### Listed records:

════════════════════

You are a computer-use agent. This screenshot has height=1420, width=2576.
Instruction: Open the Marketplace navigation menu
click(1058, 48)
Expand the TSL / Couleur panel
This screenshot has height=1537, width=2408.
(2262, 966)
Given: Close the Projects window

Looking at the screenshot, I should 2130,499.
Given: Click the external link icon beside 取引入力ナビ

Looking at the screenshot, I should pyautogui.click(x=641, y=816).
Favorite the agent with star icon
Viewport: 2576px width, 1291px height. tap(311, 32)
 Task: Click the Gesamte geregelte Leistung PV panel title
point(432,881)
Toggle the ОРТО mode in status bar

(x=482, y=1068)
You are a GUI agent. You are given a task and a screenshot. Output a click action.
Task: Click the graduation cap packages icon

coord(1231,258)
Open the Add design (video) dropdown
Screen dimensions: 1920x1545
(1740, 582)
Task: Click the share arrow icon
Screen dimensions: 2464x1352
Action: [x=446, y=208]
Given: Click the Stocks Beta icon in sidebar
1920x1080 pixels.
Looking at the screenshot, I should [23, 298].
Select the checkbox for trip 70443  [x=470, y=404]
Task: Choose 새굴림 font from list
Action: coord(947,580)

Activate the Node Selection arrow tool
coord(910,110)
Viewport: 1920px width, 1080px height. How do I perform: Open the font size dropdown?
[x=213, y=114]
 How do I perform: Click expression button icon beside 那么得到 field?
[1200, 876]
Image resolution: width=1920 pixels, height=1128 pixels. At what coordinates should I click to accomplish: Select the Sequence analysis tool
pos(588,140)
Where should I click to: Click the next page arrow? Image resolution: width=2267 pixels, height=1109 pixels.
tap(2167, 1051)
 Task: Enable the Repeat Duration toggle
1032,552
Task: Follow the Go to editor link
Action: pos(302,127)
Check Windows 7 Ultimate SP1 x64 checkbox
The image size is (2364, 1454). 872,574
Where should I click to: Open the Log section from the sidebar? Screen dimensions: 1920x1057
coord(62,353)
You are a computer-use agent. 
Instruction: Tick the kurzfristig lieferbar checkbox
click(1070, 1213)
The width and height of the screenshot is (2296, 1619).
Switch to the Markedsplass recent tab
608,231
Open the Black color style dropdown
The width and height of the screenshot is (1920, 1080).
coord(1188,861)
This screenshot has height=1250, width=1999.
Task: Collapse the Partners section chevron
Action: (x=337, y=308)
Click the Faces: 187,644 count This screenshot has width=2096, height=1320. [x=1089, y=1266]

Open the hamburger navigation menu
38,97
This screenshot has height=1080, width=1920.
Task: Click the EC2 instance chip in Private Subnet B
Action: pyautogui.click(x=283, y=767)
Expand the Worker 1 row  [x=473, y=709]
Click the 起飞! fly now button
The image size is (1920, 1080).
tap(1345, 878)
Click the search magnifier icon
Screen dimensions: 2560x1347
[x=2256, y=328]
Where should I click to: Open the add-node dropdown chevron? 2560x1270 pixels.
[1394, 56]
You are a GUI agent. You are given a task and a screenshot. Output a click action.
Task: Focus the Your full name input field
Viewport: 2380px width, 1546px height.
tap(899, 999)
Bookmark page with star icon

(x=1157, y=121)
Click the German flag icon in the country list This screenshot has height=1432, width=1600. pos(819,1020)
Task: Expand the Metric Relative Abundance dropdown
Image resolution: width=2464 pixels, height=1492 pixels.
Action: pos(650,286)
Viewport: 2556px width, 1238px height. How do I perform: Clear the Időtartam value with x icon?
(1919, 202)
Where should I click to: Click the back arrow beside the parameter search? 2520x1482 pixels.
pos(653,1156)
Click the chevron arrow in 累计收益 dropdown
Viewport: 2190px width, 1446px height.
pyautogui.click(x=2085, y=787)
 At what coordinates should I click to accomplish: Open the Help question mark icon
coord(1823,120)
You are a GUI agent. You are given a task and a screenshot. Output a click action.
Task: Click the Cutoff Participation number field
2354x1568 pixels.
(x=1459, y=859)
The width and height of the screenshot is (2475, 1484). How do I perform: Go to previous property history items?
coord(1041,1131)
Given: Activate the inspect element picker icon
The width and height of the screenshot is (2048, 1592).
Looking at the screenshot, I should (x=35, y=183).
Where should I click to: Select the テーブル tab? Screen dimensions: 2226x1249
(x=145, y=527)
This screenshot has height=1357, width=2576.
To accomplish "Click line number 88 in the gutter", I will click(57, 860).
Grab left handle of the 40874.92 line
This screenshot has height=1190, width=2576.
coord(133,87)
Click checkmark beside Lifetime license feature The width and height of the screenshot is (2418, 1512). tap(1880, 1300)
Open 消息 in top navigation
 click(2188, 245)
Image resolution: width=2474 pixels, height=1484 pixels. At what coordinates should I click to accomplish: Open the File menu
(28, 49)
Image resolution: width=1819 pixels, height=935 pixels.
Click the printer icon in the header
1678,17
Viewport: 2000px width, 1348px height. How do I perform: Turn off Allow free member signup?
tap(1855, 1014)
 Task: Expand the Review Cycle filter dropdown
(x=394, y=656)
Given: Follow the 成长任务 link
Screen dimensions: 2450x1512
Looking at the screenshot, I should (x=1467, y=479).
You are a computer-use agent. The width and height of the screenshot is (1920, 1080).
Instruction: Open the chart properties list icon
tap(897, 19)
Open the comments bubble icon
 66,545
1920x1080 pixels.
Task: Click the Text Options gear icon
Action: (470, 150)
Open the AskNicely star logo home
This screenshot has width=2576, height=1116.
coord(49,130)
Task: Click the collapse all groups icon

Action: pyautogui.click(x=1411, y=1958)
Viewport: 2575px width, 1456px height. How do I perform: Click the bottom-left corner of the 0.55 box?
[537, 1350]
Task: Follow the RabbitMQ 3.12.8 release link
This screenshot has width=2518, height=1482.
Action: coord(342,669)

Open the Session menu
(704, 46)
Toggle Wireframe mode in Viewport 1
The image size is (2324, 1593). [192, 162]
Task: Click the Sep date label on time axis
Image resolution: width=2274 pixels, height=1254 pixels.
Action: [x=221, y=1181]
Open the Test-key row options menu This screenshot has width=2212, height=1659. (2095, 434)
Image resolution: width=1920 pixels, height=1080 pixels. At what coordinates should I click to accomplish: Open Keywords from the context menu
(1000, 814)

════════════════════

The entries above are to be transcribed in full and without error.

You are a computer-use agent. This screenshot has height=1420, width=2576.
Instruction: Open the Marketplace navigation menu
click(1058, 48)
Expand the TSL / Couleur panel
This screenshot has height=1537, width=2408.
(2262, 966)
Given: Close the Projects window

Looking at the screenshot, I should 2130,499.
Given: Click the external link icon beside 取引入力ナビ

Looking at the screenshot, I should pyautogui.click(x=641, y=816).
Favorite the agent with star icon
Viewport: 2576px width, 1291px height. tap(311, 32)
 Task: Click the Gesamte geregelte Leistung PV panel title
point(432,881)
Toggle the ОРТО mode in status bar

(x=482, y=1068)
You are a GUI agent. You are given a task and a screenshot. Output a click action.
Task: Click the graduation cap packages icon

coord(1231,258)
Open the Add design (video) dropdown
Screen dimensions: 1920x1545
(1740, 582)
Task: Click the share arrow icon
Screen dimensions: 2464x1352
Action: [x=446, y=208]
Given: Click the Stocks Beta icon in sidebar
1920x1080 pixels.
Looking at the screenshot, I should [23, 298].
Select the checkbox for trip 70443  [x=470, y=404]
Task: Choose 새굴림 font from list
Action: coord(947,580)

Activate the Node Selection arrow tool
coord(910,110)
Viewport: 1920px width, 1080px height. How do I perform: Open the font size dropdown?
[x=213, y=114]
 How do I perform: Click expression button icon beside 那么得到 field?
[1200, 876]
Image resolution: width=1920 pixels, height=1128 pixels. At what coordinates should I click to accomplish: Select the Sequence analysis tool
pos(588,140)
Where should I click to: Click the next page arrow? Image resolution: width=2267 pixels, height=1109 pixels.
tap(2167, 1051)
 Task: Enable the Repeat Duration toggle
1032,552
Task: Follow the Go to editor link
Action: pos(302,127)
Check Windows 7 Ultimate SP1 x64 checkbox
The image size is (2364, 1454). 872,574
Where should I click to: Open the Log section from the sidebar? Screen dimensions: 1920x1057
coord(62,353)
You are a computer-use agent. 
Instruction: Tick the kurzfristig lieferbar checkbox
click(1070, 1213)
The width and height of the screenshot is (2296, 1619).
Switch to the Markedsplass recent tab
608,231
Open the Black color style dropdown
The width and height of the screenshot is (1920, 1080).
coord(1188,861)
This screenshot has height=1250, width=1999.
Task: Collapse the Partners section chevron
Action: (x=337, y=308)
Click the Faces: 187,644 count This screenshot has width=2096, height=1320. [x=1089, y=1266]

Open the hamburger navigation menu
38,97
This screenshot has height=1080, width=1920.
Task: Click the EC2 instance chip in Private Subnet B
Action: pyautogui.click(x=283, y=767)
Expand the Worker 1 row  [x=473, y=709]
Click the 起飞! fly now button
The image size is (1920, 1080).
tap(1345, 878)
Click the search magnifier icon
Screen dimensions: 2560x1347
[x=2256, y=328]
Where should I click to: Open the add-node dropdown chevron? 2560x1270 pixels.
[1394, 56]
You are a GUI agent. You are given a task and a screenshot. Output a click action.
Task: Focus the Your full name input field
Viewport: 2380px width, 1546px height.
tap(899, 999)
Bookmark page with star icon

(x=1157, y=121)
Click the German flag icon in the country list This screenshot has height=1432, width=1600. pos(819,1020)
Task: Expand the Metric Relative Abundance dropdown
Image resolution: width=2464 pixels, height=1492 pixels.
Action: pos(650,286)
Viewport: 2556px width, 1238px height. How do I perform: Clear the Időtartam value with x icon?
(1919, 202)
Where should I click to: Click the back arrow beside the parameter search? 2520x1482 pixels.
pos(653,1156)
Click the chevron arrow in 累计收益 dropdown
Viewport: 2190px width, 1446px height.
pyautogui.click(x=2085, y=787)
 At what coordinates should I click to accomplish: Open the Help question mark icon
coord(1823,120)
You are a GUI agent. You are given a task and a screenshot. Output a click action.
Task: Click the Cutoff Participation number field
2354x1568 pixels.
(x=1459, y=859)
The width and height of the screenshot is (2475, 1484). How do I perform: Go to previous property history items?
coord(1041,1131)
Given: Activate the inspect element picker icon
The width and height of the screenshot is (2048, 1592).
Looking at the screenshot, I should (x=35, y=183).
Where should I click to: Select the テーブル tab? Screen dimensions: 2226x1249
(x=145, y=527)
This screenshot has height=1357, width=2576.
To accomplish "Click line number 88 in the gutter", I will click(57, 860).
Grab left handle of the 40874.92 line
This screenshot has height=1190, width=2576.
coord(133,87)
Click checkmark beside Lifetime license feature The width and height of the screenshot is (2418, 1512). tap(1880, 1300)
Open 消息 in top navigation
 click(2188, 245)
Image resolution: width=2474 pixels, height=1484 pixels. At what coordinates should I click to accomplish: Open the File menu
(28, 49)
Image resolution: width=1819 pixels, height=935 pixels.
Click the printer icon in the header
1678,17
Viewport: 2000px width, 1348px height. How do I perform: Turn off Allow free member signup?
tap(1855, 1014)
 Task: Expand the Review Cycle filter dropdown
(x=394, y=656)
Given: Follow the 成长任务 link
Screen dimensions: 2450x1512
Looking at the screenshot, I should (x=1467, y=479).
You are a computer-use agent. The width and height of the screenshot is (1920, 1080).
Instruction: Open the chart properties list icon
tap(897, 19)
Open the comments bubble icon
 66,545
1920x1080 pixels.
Task: Click the Text Options gear icon
Action: (470, 150)
Open the AskNicely star logo home
This screenshot has width=2576, height=1116.
coord(49,130)
Task: Click the collapse all groups icon

Action: pyautogui.click(x=1411, y=1958)
Viewport: 2575px width, 1456px height. How do I perform: Click the bottom-left corner of the 0.55 box?
[537, 1350]
Task: Follow the RabbitMQ 3.12.8 release link
This screenshot has width=2518, height=1482.
Action: coord(342,669)

Open the Session menu
(704, 46)
Toggle Wireframe mode in Viewport 1
The image size is (2324, 1593). [192, 162]
Task: Click the Sep date label on time axis
Image resolution: width=2274 pixels, height=1254 pixels.
Action: [x=221, y=1181]
Open the Test-key row options menu This screenshot has width=2212, height=1659. (2095, 434)
Image resolution: width=1920 pixels, height=1080 pixels. At what coordinates should I click to accomplish: Open Keywords from the context menu
(1000, 814)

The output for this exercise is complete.